__Task__:
Verbatim copy without images: return all of the data as it stands.

__Collected data entries__:

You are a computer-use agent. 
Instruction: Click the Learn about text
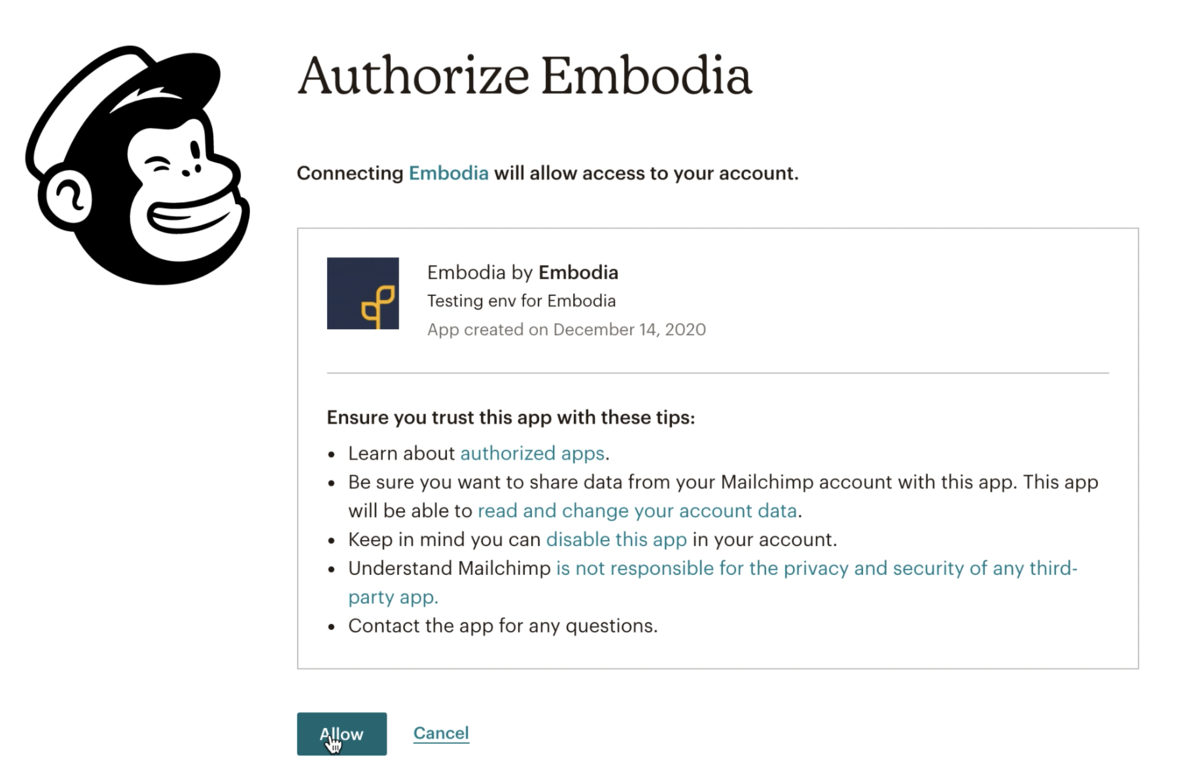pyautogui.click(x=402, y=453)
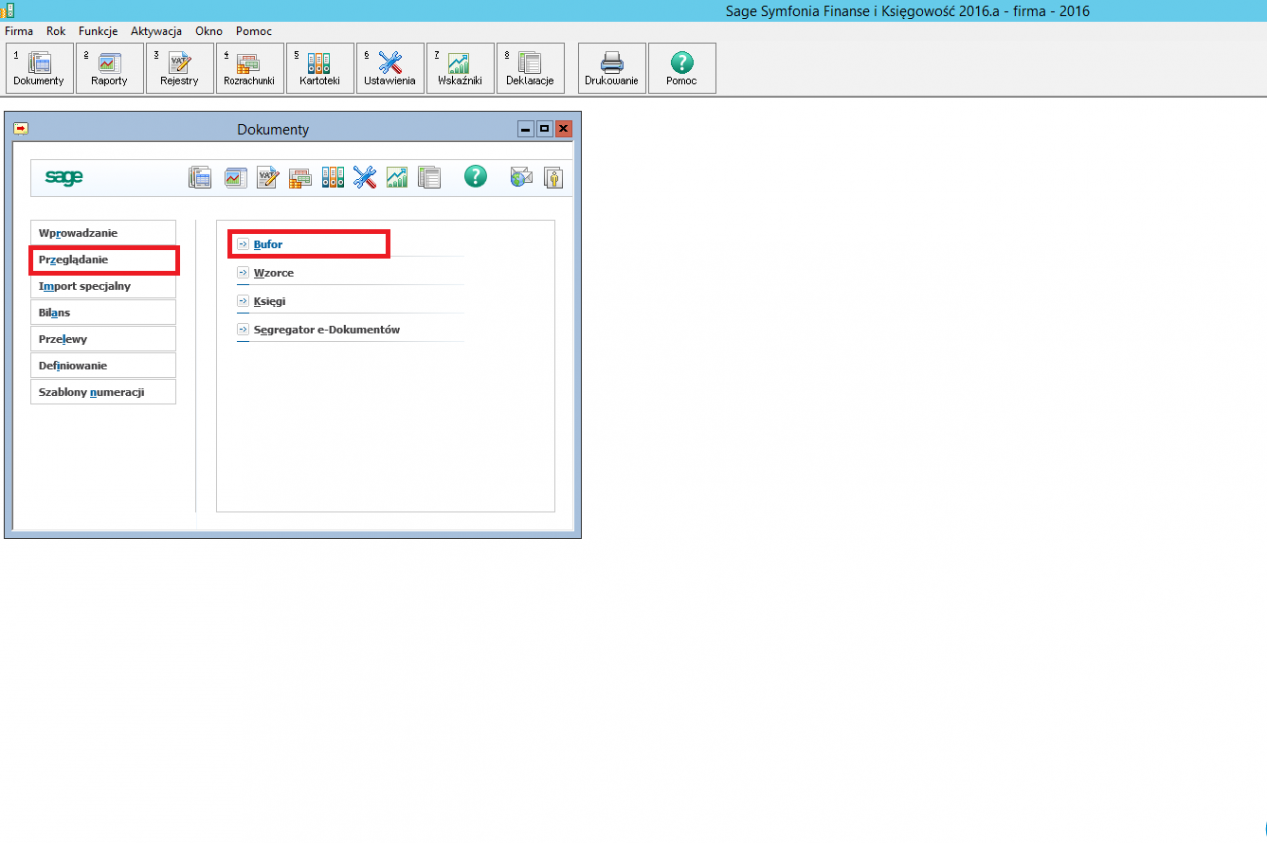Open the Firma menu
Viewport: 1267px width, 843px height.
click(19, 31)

__Result of the task__:
You are a computer-use agent. 
Instruction: Click the Learn about text
pyautogui.click(x=402, y=453)
Open the Firma menu
Viewport: 1267px width, 843px height.
click(19, 31)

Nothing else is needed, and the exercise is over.